WHAT TO WORK ON => Find each line of the material below that contains the string "text", and copy those lines. The match is case-sensitive.
──────── INPUT FOR THIS TASK ────────
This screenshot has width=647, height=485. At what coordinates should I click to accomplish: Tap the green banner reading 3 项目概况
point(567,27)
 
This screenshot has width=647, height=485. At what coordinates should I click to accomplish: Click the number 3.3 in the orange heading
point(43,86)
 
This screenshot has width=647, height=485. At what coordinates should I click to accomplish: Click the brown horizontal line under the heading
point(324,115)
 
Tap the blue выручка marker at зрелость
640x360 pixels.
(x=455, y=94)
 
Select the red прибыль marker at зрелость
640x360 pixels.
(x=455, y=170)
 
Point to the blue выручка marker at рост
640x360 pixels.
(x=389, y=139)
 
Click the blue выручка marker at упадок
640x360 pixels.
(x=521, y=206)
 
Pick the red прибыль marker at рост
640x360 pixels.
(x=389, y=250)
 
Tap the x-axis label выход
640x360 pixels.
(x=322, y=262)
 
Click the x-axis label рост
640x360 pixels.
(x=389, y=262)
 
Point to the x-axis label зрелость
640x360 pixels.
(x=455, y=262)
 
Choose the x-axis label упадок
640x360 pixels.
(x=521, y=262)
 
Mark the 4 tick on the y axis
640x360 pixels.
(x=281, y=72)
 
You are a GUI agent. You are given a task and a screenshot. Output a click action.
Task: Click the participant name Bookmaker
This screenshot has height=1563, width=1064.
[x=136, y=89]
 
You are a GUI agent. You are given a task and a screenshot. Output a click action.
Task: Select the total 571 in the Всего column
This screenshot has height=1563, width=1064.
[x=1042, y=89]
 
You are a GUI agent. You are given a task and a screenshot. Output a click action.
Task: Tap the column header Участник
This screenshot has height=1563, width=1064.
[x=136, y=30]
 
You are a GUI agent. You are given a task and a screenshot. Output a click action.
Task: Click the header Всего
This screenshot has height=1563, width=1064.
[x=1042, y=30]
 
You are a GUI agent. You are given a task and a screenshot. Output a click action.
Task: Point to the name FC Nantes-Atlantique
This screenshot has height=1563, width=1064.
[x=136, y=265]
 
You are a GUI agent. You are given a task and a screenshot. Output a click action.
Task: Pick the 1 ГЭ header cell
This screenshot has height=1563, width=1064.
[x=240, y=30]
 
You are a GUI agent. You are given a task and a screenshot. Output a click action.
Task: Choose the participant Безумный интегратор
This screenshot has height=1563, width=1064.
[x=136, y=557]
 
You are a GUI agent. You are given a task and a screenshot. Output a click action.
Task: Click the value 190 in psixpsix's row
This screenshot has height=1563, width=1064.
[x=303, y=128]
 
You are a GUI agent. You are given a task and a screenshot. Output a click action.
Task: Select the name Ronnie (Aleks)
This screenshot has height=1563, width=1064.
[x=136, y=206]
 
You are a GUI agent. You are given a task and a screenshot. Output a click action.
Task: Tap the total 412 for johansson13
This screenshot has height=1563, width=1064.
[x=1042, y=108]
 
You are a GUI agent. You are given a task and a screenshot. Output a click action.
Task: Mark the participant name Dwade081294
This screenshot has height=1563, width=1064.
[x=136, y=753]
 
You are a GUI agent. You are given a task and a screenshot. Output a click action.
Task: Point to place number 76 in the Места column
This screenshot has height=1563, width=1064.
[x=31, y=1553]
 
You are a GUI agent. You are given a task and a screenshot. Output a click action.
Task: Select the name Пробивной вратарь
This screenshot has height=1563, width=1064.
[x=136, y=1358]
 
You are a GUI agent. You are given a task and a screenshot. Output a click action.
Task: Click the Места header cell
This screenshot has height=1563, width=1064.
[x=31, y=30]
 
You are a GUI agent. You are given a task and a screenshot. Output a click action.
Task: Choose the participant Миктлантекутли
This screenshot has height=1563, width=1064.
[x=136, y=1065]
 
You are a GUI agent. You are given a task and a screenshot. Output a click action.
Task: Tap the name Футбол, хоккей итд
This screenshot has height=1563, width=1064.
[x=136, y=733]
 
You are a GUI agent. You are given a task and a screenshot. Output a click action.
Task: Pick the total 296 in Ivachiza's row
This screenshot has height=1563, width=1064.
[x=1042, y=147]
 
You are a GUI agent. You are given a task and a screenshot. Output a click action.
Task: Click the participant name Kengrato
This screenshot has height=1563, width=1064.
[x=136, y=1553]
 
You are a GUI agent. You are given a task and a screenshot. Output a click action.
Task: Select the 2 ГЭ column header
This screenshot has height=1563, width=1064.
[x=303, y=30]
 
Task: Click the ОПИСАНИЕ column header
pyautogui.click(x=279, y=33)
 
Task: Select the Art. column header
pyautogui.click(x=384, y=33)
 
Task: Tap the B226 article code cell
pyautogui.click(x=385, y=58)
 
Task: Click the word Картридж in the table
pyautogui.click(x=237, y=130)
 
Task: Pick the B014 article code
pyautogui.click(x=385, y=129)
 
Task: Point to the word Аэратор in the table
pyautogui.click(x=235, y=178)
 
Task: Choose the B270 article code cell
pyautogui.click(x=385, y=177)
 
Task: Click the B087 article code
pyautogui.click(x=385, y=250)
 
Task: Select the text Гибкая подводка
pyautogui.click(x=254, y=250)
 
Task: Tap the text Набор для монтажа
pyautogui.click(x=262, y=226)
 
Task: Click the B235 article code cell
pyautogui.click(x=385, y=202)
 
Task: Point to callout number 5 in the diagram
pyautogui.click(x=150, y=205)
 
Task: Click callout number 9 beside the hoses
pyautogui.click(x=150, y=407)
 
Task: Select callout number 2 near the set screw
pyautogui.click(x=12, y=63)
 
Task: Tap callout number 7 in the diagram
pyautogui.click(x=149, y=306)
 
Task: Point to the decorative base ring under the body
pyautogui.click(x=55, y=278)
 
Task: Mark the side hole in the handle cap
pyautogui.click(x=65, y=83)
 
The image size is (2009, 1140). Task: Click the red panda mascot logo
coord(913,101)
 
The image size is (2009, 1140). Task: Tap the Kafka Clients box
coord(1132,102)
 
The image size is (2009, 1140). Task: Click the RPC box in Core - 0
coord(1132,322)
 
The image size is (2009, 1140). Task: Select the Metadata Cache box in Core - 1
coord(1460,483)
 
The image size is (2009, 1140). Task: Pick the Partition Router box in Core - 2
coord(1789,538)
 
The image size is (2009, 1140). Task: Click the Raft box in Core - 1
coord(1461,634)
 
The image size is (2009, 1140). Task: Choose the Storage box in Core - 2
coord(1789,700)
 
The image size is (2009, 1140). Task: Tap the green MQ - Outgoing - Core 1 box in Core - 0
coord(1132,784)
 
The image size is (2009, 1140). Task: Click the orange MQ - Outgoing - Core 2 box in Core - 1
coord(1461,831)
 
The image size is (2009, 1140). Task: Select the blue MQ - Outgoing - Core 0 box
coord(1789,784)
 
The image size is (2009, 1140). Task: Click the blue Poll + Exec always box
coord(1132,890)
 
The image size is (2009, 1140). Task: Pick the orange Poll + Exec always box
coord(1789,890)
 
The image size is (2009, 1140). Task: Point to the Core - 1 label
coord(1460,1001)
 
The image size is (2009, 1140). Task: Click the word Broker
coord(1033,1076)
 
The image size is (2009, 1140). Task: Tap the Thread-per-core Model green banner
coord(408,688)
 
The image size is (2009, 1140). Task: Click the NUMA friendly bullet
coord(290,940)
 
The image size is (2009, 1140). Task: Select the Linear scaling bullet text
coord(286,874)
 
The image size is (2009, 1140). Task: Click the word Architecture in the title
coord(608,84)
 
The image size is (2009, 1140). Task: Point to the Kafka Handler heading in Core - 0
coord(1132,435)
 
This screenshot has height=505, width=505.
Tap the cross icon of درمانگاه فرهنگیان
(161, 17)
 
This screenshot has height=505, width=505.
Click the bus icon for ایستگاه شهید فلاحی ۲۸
────────
OUTPUT FOR THIS EXERCISE =>
Task: Select the text Гибкая подводка
Task: Tap the text Набор для монтажа
The image size is (2009, 1140). Task: Select the Linear scaling bullet text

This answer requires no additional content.